The data mining involves pulling data out of the specimen management database to conduct population or research studies. “We’ve now added our laboratory intelligence, which enables real-time metrics monitoring, so you can look at what’s going on in your lab five minutes ago, identify issues, and drill down to what the challenge is.”
On the quality assurance side, Marentette points to Instrument Manager’s “moving averages” program which helps monitor how instruments are performing between quality control challenges. “If there is a problem when the moving averages go out, you can first of all stop testing and prevent those results from being released to the LIS. Therefore you have fewer edited reports. That really helps on the quality side. And using our specimen management workspace for autoverification, you can put in instructions on what to do when a particular value comes up.”

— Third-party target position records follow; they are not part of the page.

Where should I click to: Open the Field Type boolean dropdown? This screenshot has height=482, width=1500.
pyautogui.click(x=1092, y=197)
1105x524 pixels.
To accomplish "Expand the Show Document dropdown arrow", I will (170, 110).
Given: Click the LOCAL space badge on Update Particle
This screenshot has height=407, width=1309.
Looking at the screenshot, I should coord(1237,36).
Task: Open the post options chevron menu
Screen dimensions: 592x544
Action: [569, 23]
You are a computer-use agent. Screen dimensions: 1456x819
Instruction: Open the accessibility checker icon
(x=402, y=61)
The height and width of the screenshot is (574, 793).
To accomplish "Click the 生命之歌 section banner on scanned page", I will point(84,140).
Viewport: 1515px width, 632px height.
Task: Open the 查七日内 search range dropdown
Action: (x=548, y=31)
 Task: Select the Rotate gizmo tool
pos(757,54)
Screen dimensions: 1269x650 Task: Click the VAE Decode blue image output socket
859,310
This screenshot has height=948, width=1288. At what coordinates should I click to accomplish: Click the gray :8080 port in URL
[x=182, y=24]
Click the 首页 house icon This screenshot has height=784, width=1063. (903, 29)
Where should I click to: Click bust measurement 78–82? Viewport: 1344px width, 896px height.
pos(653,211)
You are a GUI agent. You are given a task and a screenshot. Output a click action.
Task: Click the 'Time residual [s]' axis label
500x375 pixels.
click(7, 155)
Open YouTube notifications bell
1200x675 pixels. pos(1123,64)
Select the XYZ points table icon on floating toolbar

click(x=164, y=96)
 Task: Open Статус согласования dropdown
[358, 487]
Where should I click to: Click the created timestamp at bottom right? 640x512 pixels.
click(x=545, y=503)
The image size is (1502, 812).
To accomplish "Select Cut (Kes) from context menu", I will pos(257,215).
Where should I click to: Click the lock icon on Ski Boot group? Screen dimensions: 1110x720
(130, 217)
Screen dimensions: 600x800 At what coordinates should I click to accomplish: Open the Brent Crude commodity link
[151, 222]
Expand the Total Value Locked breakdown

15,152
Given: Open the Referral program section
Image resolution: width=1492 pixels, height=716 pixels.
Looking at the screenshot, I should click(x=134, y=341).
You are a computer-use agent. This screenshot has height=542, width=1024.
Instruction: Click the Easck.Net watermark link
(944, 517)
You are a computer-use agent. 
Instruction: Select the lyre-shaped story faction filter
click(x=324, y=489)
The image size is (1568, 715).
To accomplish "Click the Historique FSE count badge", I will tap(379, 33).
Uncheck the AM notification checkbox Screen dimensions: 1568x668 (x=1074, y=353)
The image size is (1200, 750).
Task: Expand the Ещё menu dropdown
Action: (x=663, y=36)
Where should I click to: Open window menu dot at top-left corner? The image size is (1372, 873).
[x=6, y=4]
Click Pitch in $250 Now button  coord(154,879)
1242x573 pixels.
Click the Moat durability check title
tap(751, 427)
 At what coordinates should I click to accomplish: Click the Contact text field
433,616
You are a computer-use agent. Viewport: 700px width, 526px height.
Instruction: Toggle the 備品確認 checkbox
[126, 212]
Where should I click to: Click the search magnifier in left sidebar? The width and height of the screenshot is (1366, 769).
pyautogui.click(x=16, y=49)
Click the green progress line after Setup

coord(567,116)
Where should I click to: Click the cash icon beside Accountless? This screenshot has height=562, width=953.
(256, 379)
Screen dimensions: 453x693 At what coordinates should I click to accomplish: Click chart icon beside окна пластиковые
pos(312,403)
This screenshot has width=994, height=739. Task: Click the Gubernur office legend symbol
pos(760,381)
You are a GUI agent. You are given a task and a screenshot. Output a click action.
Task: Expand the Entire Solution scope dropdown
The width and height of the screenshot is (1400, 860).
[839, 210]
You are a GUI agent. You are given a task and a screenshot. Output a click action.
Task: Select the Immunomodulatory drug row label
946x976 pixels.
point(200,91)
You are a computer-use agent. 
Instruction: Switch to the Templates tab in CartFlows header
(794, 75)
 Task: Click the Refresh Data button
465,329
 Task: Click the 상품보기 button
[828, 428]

Middleware’s return on investment is twofold, Marentette believes. “It’s not just within the lab itself, but also what it means to the rest of the hospital organization and the ability to enhance the patient experience. For example, quicker turnaround time on tests for the emergency department lets physicians make faster patient diagnostic decisions, bringing better patient experience and contributing to the overall revenue of the organization. Then, within the lab itself, if you are using the autoverification, you can redeploy your staff and take on more work by bringing on new tests or doing some of the centralized testing you maybe sent to another lab before.”
Through its JResultNet software, which DI purchased from Dawning Technologies more than two years ago, the same middleware benefits are available to physician office labs, and Laboratory Production Manager is DI’s parallel product in the European marketplace. DI itself was acquired in 2015 by Roper Technologies, which also owns LIS giant Sunquest Information Systems. But DI is still a standalone company, Marentette emphasizes, noting that a range of LISs (including Epic’s Beaker) as well as IVD manufacturers use Instrument Manager as their connectivity and middleware solution.
Instrument Manager’s usefulness also becomes apparent when hospitals or integrated delivery networks do acquisitions. “We have the ability to interface multiple LISs into the same IM database, so if a hospital acquires another hospital and wants to put things together on the same system, you can do that seamlessly through one of our interfaces. The middleware is able to keep orders and results reporting management straight between systems. So it does make consolidation much simpler and streamlined.”
With the changing configuration of IT in health care, Sysmex’s Anne Tate sees a changing role for middleware ahead. “WAM provides everything the LIS needs to report immediately to the EMR. In some instances, we’re seeing where the WAM can go into clinics or small labs that don’t have an LIS, so eventually we may have to connect the WAM directly to the EMR. We’ve never done it yet, but we’re seeing movement in that respect.” She doesn’t expect it in the hospital environment. “But in standalone clinics, in nontraditional or non-hospital–supported environments, I do see it happening. We’ve already had requests for that.”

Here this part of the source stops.